Les vidéastes sont choisis sur leur compétence et la professionnalisation des chaînes, et tout cela dans une mixité parfaite. Certains youtubeurs sélectionnés ont de petites chaînes mais l’important est qu’ils essaient d’en faire leur activité principale. Pour certains, les vidéos du Vortex sont leur première vidéo correctement rémunérée. Et il y a aussi des doyens qui ont accepté de venir pour s’amuser et promouvoir la chaîne.

 

Le format des vidéos a beaucoup évolué, doublant en longueur par rapport à la saison 1 et se concentrant plus sur l’aspect fictionnel. Quelles sont les raisons de cette évolution ?

On s’est aperçu que la durée des vidéos de vulgarisation avait tendance à s’allonger. En discutant avec les auteurs, nous avons choisi d’étirer les formats pour arriver à des vidéos plus fouillées, moins superficielles. On adorait faire de la fiction et il était important pour nous que le Vortex ait une identité. On a choisi de se rapprocher de la sitcom car cela pouvait coller à notre budget et à la relative inexpérience des youtubeurs en matière de jeu d’acteur. Il fallait que la chaîne soit plus qu’une simple réunion de vulgarisateurs. On a aussi essayé de libérer les auteurs pour qu’ils puissent sortir de leur discipline principale. Le tournage reflète d’ailleurs l’allongement de la durée des vidéos. On est passé d’une semaine à deux semaines par saison. On commence en général à 8h jusqu’à 19h, sans compter les plans de nuit. Il faut également se rappeler que nous sommes une toute petite équipe : un ingénieur du son, un cadreur, un stagiaire et moi pour couvrir l’aspect technique.

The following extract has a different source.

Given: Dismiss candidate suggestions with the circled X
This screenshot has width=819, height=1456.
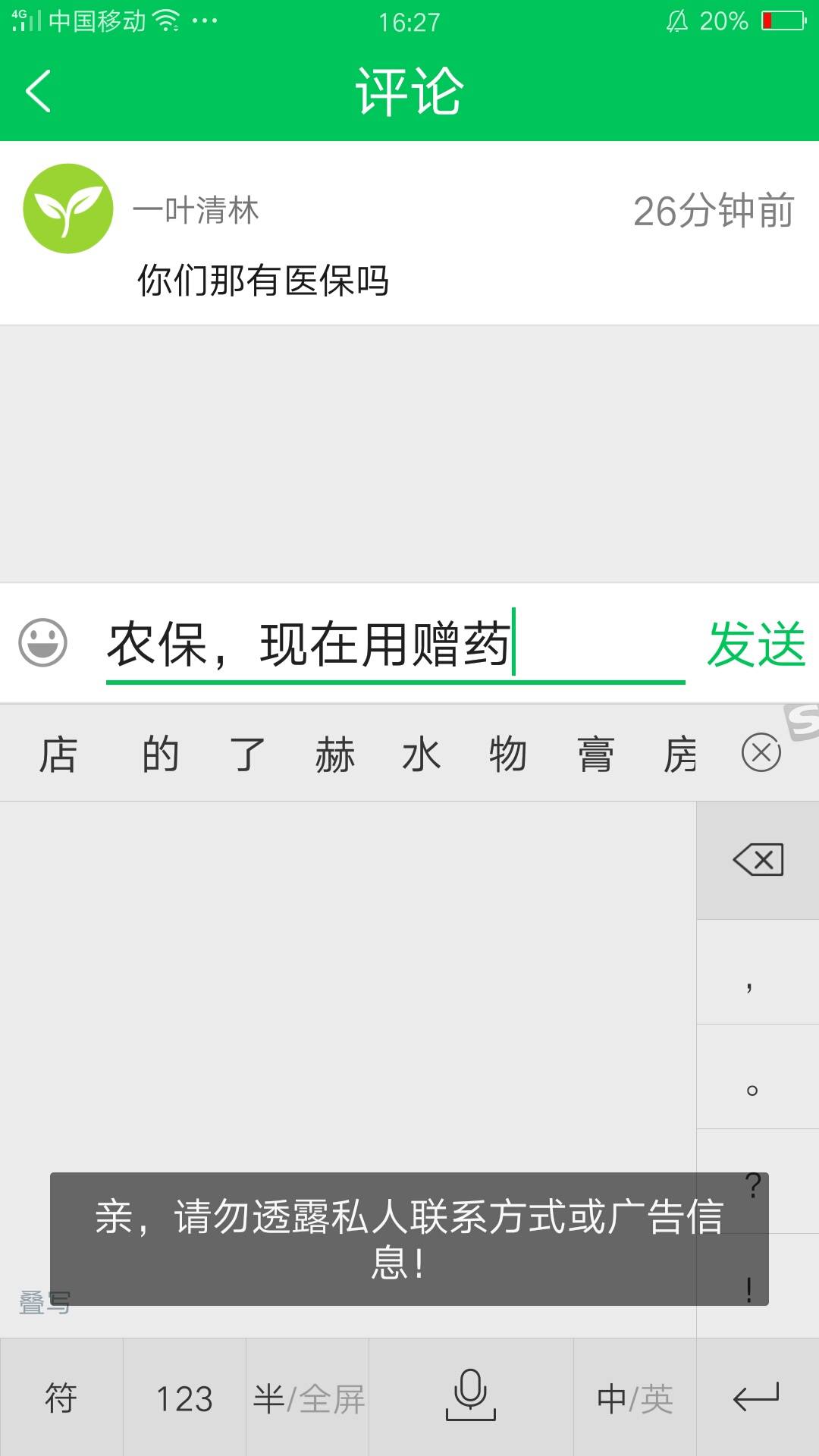Looking at the screenshot, I should click(761, 753).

Comment s’est déroulée la collaboration avec Arte qui finance plus de la moitié du budget des saisons ?

Je pense qu’Arte a été très précautionneuse au début parce que le Vortex était une expérimentation pour elle. Maintenant, on est face à une chaîne bien plus compréhensive, qui nous écoute plus car nous avons fait nos preuves. Il y a même des auteurs qui sont surpris de la liberté de ton qu’on leur laisse. Là où on est le plus attentif, c’est dans la vérification des données scientifiques. Ce qui ne veut pas dire que l’on ne se trompe pas parfois. Mais l’avantage que nous donne YouTube est de pouvoir répondre au public et de corriger nos erreurs a posteriori.

Contrairement aux publications littéraires de vulgarisation ou aux programmes télévisés, YouTube permet une forte interactivité avec le public. Comment gérez-vous ce flux de commentaires ?

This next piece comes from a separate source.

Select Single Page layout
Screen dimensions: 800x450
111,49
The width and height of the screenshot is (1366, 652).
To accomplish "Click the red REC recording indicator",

Je dirais que l’on est des dictateurs éclairés. Dans le sens où c’est notre émission, mais où nous lisons tous les commentaires. Il nous arrive parfois de prendre des décisions en fonction de la réponse du public mais c’est rare. On sait par exemple qu’il y a une partie du public qui n’aime pas du tout la fiction mais on ne peut pas plaire à tout le monde. Si on l’abandonnait, on perdrait notre identité et avec cela la possibilité d’élargir notre public. On pense que la fiction permet d’homogénéiser le nombre de vues par épisode. On a remarqué que les épisodes totalisent un nombre de vues similaires, peu importe si le présentateur a 40 000 abonnés ou un million.

Nous sommes dans une période où la défiance face à la science semble croître, entre les anti-vaccins et les flat earthers. Quelle est la responsabilité du vulgarisateur scientifique face à ce phénomène  ?

Son rôle principal est de montrer une autre facette de la science mais aussi de la personnalité du scientifique. C’est pour ça qu’on a essayé de créer une émission populaire. C’était le même problème avec la médecine du début du XXe siècle où les patients n’étaient pas considérés.

Il faut que l’on désacralise la figure du scientifique qui transmet son savoir de façon verticale pour quelque chose de plus horizontal. Un genre d’enseignement à l’anglo-saxonne. Nous avons modifié cette image en mettant en scène des vulgarisateurs jeunes et plus proches du milieu social des spectateurs.

Je pense que le Vortex est devenu un élément majeur du tissu de la vulgarisation en France.

La chaîne Le Vortex est soutenue par CNC Talent.